Sopra questo altare era un tempo la statua dell’Immacolata ora collocata nel presbiterio accanto alla porta della sacrestia.
Sopra l’altare di destra, dietro la grande statua del Sacro Cuore, è visibile un quadro rappresentante San Francesco di Sales, San Luigi Gonzaga e Sant’Antonio Abate; come il precedente databile alla metà del Settecento.
Sulla parete absidale del coro, racchiusa da una cornice con fregio e bordi dorati, è una tela raffigurante la Madonna in trono col Bambino e quattro santi. L’opera di buona mano e attribuibile alla Bottega Fiorentina del XVIII secolo, appare ormai priva della sua originale leggibilità, estremamente bisognosa di restauro, tuttavia sembrano ancora intuibili le figure di San Paolo, San Pietro, Santa Lucia e forse Sant’Anna.
Una grande arcata trionfale divide l’aula dal presbiterio e reca al centro un ricco fregio con epigrafe dorata che recita: “Tu es Petrus et super hanc oetram aedificabo Ecclesiam meam” le celebri parole tratte dal Nuovo Testamento (Matteo 16, 18-19) dette da Gesù all’apostolo Simone Pietro. Sotto l’arcata si colloca il nuovo Altar Maggiore orientato “versus populum” e riedificato nei primi anni del Duemila secondo i canoni della nuova riforma liturgica. La struttura precedente era in stile barocco, rialzata di due gradini, impreziosita da fregi e tasselli marmorizzati come il rimanente arredo della chiesa.
Dietro il ciborio era posizionato il Crocifisso ligneo del XVI secolo ora visibile sulla sinistra del presbiterio. La nuova disposizione ha certamente reso più ampio e libero l’intero ambiente di preghiera, privandolo tuttavia del suo elemento strutturale più importante, simbolo di uno stile e di un’epoca, qui come altrove il riferimento forse più radicato nella religiosità e alla devozione affettiva popolare di tante generazioni del passato.
Da qualche tempo sulla controfacciata destra è stata apposta una lapide in ricordo di Don Donato Nutini, il pastorello che insieme a Cornelia Vangelisti ebbe il dono dell’apparizione della Madonna di Baccadirio nel 1480. Don Donato Nutini fu parroco in Cirignano dal 1531 al 1548 e nonostante siano trascorsi quasi cinque secoli, l’opera del sacerdote resta viva nella memoria popolare, unita alla tradizionale ipotesi che le sue spoglie riposino ancora nella chiesa di San Pietro.

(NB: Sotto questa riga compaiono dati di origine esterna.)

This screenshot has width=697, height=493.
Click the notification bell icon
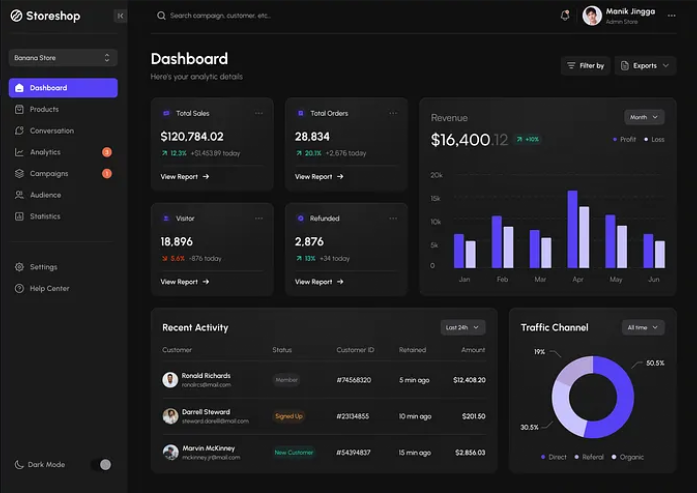(565, 16)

Una recente indagine di scavo condotta nel luogo comunemente riservato alla sepoltura dei sacerdoti, ha permesso di individuare sotto il presbiterio un loculo con i resti di tre inumati, ognuno dei quali però privo di qualsiasi elemento che possa ricondurre all’identità del caro sacerdote veggente.
Proprio dal sagrato di San Pietro a Cirignano aveva inizio in passato, il pellegrinaggio di fede verso il santuario di Boccadirio, in terra romagnola. Una tradizione profondamente radicata nelle passate generazioni dei barberinesi nel primo Novecento, quando interminabili carovane di pellegrini salivano la cresta appenninica fin oltre il Passo della Futa per rendere omaggio all’immagine miracolosa della Vergine esposta nel santuario. Una tradizione che il tempo aveva affievolito e che ora sembra ritrovare il proprio valore spirituale con la riscoperta di quell’antico tracciato che attraversando uno scenario naturale unico, vuole restituire il senso originale di una fede vera.